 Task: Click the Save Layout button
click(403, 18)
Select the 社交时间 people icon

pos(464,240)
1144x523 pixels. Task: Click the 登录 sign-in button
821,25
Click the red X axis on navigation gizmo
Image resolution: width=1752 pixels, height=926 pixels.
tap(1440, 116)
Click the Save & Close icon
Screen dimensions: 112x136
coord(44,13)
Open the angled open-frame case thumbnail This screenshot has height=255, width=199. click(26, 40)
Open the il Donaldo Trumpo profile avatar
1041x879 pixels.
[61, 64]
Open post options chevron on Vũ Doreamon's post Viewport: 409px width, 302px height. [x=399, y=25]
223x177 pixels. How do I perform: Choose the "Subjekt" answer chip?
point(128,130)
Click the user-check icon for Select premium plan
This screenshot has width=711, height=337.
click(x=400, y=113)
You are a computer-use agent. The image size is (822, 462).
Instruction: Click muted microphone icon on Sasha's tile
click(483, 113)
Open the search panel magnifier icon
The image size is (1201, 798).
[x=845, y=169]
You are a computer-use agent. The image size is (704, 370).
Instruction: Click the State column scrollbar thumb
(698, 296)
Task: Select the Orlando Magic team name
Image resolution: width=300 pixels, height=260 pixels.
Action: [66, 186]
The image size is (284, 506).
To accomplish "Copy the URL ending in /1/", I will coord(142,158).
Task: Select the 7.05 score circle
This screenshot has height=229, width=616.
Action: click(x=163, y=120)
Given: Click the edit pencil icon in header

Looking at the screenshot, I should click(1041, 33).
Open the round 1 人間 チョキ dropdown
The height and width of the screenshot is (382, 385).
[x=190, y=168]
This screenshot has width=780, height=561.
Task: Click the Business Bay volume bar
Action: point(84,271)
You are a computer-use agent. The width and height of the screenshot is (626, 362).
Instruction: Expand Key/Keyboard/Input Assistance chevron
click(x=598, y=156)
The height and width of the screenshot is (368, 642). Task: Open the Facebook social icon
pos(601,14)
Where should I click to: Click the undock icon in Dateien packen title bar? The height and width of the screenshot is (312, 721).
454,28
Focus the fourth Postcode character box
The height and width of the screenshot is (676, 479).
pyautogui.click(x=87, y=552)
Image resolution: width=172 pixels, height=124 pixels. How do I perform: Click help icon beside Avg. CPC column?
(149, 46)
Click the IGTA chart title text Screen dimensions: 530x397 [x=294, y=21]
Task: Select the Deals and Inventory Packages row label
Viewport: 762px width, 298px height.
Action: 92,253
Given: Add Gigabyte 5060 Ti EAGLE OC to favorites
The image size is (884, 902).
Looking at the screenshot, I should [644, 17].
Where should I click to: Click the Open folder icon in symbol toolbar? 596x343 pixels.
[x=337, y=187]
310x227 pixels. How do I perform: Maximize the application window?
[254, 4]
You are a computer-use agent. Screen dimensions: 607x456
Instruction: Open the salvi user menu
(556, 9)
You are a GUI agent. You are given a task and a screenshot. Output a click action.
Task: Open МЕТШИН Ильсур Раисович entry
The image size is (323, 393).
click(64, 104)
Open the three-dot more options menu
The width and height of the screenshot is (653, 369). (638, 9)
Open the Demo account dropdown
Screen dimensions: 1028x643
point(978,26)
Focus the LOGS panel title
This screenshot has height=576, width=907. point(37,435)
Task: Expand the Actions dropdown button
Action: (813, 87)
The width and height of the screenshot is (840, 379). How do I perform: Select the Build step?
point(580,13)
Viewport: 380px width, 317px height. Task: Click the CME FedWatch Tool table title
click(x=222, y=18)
※ ※ ※
▶ **About this task**
Please give back the listing in full; each line must match exactly.

▶ **Output of the exercise**
 Task: Click the Save Layout button
click(403, 18)
Select the 社交时间 people icon

pos(464,240)
1144x523 pixels. Task: Click the 登录 sign-in button
821,25
Click the red X axis on navigation gizmo
Image resolution: width=1752 pixels, height=926 pixels.
tap(1440, 116)
Click the Save & Close icon
Screen dimensions: 112x136
coord(44,13)
Open the angled open-frame case thumbnail This screenshot has height=255, width=199. click(26, 40)
Open the il Donaldo Trumpo profile avatar
1041x879 pixels.
[61, 64]
Open post options chevron on Vũ Doreamon's post Viewport: 409px width, 302px height. [x=399, y=25]
223x177 pixels. How do I perform: Choose the "Subjekt" answer chip?
point(128,130)
Click the user-check icon for Select premium plan
This screenshot has width=711, height=337.
click(x=400, y=113)
You are a computer-use agent. The image size is (822, 462).
Instruction: Click muted microphone icon on Sasha's tile
click(483, 113)
Open the search panel magnifier icon
The image size is (1201, 798).
[x=845, y=169]
You are a computer-use agent. The image size is (704, 370).
Instruction: Click the State column scrollbar thumb
(698, 296)
Task: Select the Orlando Magic team name
Image resolution: width=300 pixels, height=260 pixels.
Action: [66, 186]
The image size is (284, 506).
To accomplish "Copy the URL ending in /1/", I will coord(142,158).
Task: Select the 7.05 score circle
This screenshot has height=229, width=616.
Action: click(x=163, y=120)
Given: Click the edit pencil icon in header

Looking at the screenshot, I should click(1041, 33).
Open the round 1 人間 チョキ dropdown
The height and width of the screenshot is (382, 385).
[x=190, y=168]
This screenshot has width=780, height=561.
Task: Click the Business Bay volume bar
Action: point(84,271)
You are a computer-use agent. The width and height of the screenshot is (626, 362).
Instruction: Expand Key/Keyboard/Input Assistance chevron
click(x=598, y=156)
The height and width of the screenshot is (368, 642). Task: Open the Facebook social icon
pos(601,14)
Where should I click to: Click the undock icon in Dateien packen title bar? The height and width of the screenshot is (312, 721).
454,28
Focus the fourth Postcode character box
The height and width of the screenshot is (676, 479).
pyautogui.click(x=87, y=552)
Image resolution: width=172 pixels, height=124 pixels. How do I perform: Click help icon beside Avg. CPC column?
(149, 46)
Click the IGTA chart title text Screen dimensions: 530x397 [x=294, y=21]
Task: Select the Deals and Inventory Packages row label
Viewport: 762px width, 298px height.
Action: 92,253
Given: Add Gigabyte 5060 Ti EAGLE OC to favorites
The image size is (884, 902).
Looking at the screenshot, I should [644, 17].
Where should I click to: Click the Open folder icon in symbol toolbar? 596x343 pixels.
[x=337, y=187]
310x227 pixels. How do I perform: Maximize the application window?
[254, 4]
You are a computer-use agent. Screen dimensions: 607x456
Instruction: Open the salvi user menu
(556, 9)
You are a GUI agent. You are given a task and a screenshot. Output a click action.
Task: Open МЕТШИН Ильсур Раисович entry
The image size is (323, 393).
click(64, 104)
Open the three-dot more options menu
The width and height of the screenshot is (653, 369). (638, 9)
Open the Demo account dropdown
Screen dimensions: 1028x643
point(978,26)
Focus the LOGS panel title
This screenshot has height=576, width=907. point(37,435)
Task: Expand the Actions dropdown button
Action: (813, 87)
The width and height of the screenshot is (840, 379). How do I perform: Select the Build step?
point(580,13)
Viewport: 380px width, 317px height. Task: Click the CME FedWatch Tool table title
click(x=222, y=18)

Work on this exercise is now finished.